A.In Bauerbach Seit Oberhessen christlich wurde bis zum Beginn der Glaubensstürme waren fast 800 Jahre verflossen. Wann die erste Kirche hier erbaut wurde und wann ein Priester zuerst die heilige Feier vollzog, weiß niemand. Erst 1238 lernten wir einen Plebanus (Pleban = Leutpriester, Weltgeistlicher, im Gegensatz zum Ordenspriestcr) von Burbach kennen, Heinricus cle Burbach, den Schiedsrichter im Streitfalle der Kirche Caldern gegen Wigand von Friedensdorf.

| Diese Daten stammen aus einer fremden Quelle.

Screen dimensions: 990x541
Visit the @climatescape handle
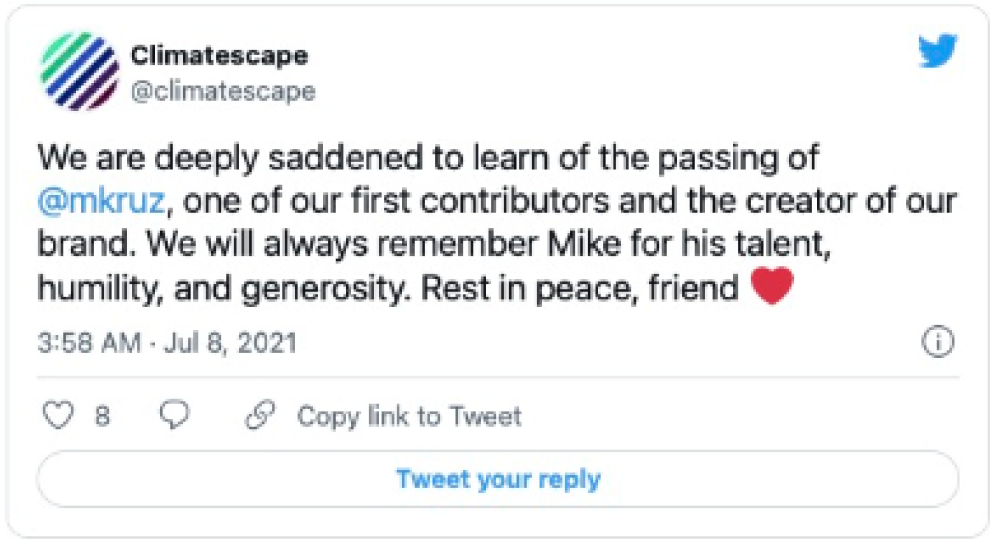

Zufällige Nennungen bei Käufen und Verkäufen, Rechtsfällen, Lehnsbriefen und Einkünften verraten uns hin und wieder weitere Namen. 1305 hatte der Pleban von Bauerbach Land in der Arzbach, (1) der vergessene Flurname „Pfaffenacker" erinnert vielleicht daran. 1311 hatten die Hobeherren Einkünfte aus Gütern des Pfarrers Günther. Im Jahre darauf führte derselbe Pfarrer mit dem von Bopendorf zwei Konfratres zu Wehrda und Viermünden in ihr Amt ein, 1327. Pfarrer Wigand, der 1320 Pfarrer zu Schröck war, verkaufte Einkünfte eines Hofes an Agnes v. Nürnberg, die diese dem Deutschen Orden schenkte. — 1333 bezeugte Pfarrer Wigand Einkünfte der Kellerei (Vermögensverwaltung) zu Amöneburg aus hiesigen Ländereien. 1466 war Johann Schick (oder Schmitt) Vertreter des Landgrafen Hermann (Erzbischof von Köln) bei Verwaltung von Einkünften zu Fritzlar, Propstei St. Peter. Es war ein übelstand, daß damals adelige Geistliche sich Pfründe in Orten verleihen ließen, die sie selten oder nie betraten. Sie nahmen die Einkünfte, ohne für die Seelen zu sorgen.(2) 1487 drei Pfarrer, der von Bauerbach, Marburg und Cappel, führten Nikolaus Helling in sein Amt zu Wehrda und zu St. Jost an der Sieche ein. So wissen wir um 5—6 Priester, ein Bruchteil von denen, die hier in den langen Jahrhunderten amtiert haben.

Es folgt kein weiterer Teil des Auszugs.